## Source passage
>> Begin

# Lard: What is it good for?



## chave982 (Jan 2, 2008)

So my step-dad and his brothers just butchered a pig over the weekend, and he just called me to tell me he has a big tub of lard for me if I want it. 

What all is lard good for?


----------



## Andy M. (Jan 2, 2008)

The flakiest pie crusts.


----------



## bethzaring (Jan 2, 2008)

google for recipes that use lard

biscuits, are the best made with lard

chocolate chip cookies, sugar cookies, infasciadedde, an incredible cookie

corn bread

keep it refrigerated and it will last for years!


----------



## chave982 (Jan 2, 2008)

bethzaring said:


> google for recipes that use lard
> 
> biscuits, are the best made with lard
> 
> ...


 
Does it really last long in the fridge?  I was about to ask if I should plan on freezing it or not.


----------



## Andy M. (Jan 2, 2008)

You can freeze it.


----------



## bethzaring (Jan 2, 2008)

i received about 25 pounds of freshly rendered lard almost three years ago, and I put some in the freezer and the rest in the fridge.  I could not keep it in the freezer for very long, I needed the space for meat.  But I have kept several half gallon canning jars of it in the refrigerator and it is doing just fine.  I asked on another forum about keeping it in the fridge and I got responses that it can be kept for many years that way.


----------



## chave982 (Jan 2, 2008)

Andy M. said:


> The flakiest pie crusts.


 
Should I replace all fat in the recipe (butter and shortening) with the lard? Or just some of it?


----------



## Andy M. (Jan 2, 2008)

It's optional.  You certainly can make crusts using all lard.  You can also use part lard and part real butter.


----------



## sage™ (Jan 2, 2008)

it's used in making tamales and refried beans too. 
So the filtered (thru a coffee filter) bacon drippings I have in the fridge should last years?


----------



## oldcampcook (Jan 2, 2008)

When I was a kid, a 100 or so years ago, we killed two hogs every Fall.  Everything we ate was fried in lard.  Potatotes, eggs, etc.  Mom used lard in biscuits and pie crusts.  If you grew up poor, you know what a lard sandwich is.  Lard smeared on cold biscuit!  In Germany, they carmelize onions and put it in lard, also for a spread.  Also done with goose grease.

>> End

## What is asked
List every distinct username that posts in the lard thread above, each once.

## Dataset extract
>> Begin

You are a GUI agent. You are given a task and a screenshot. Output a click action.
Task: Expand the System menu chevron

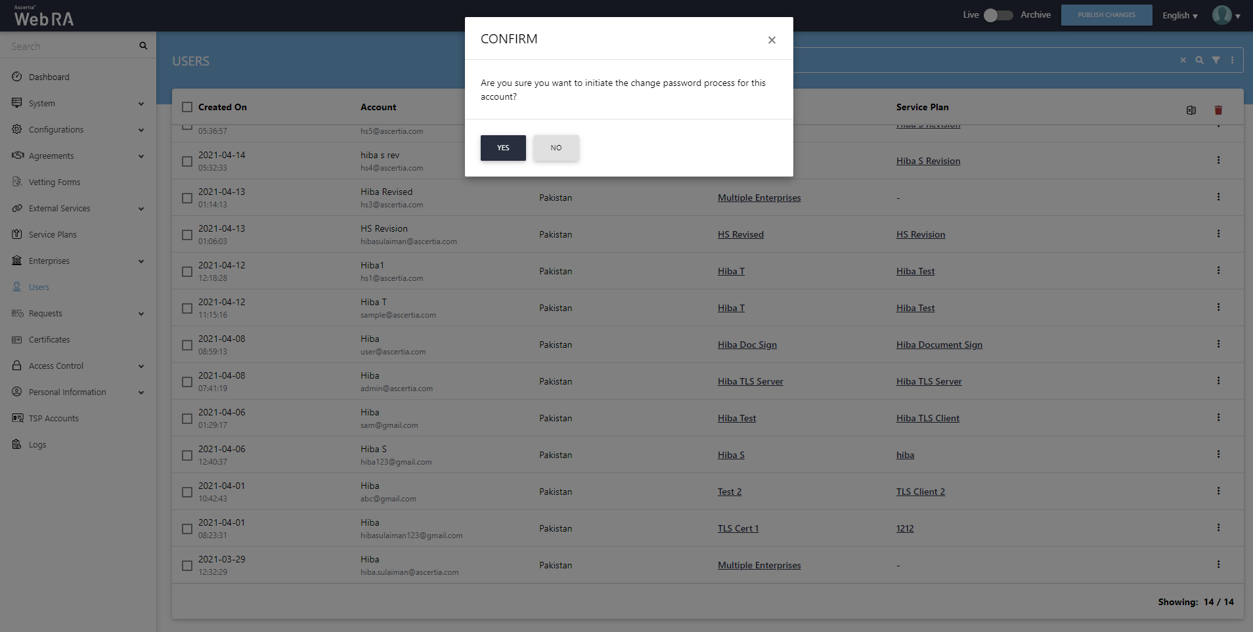click(141, 104)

>> End

## Written response
chave982, Andy M., bethzaring, sage™, oldcampcook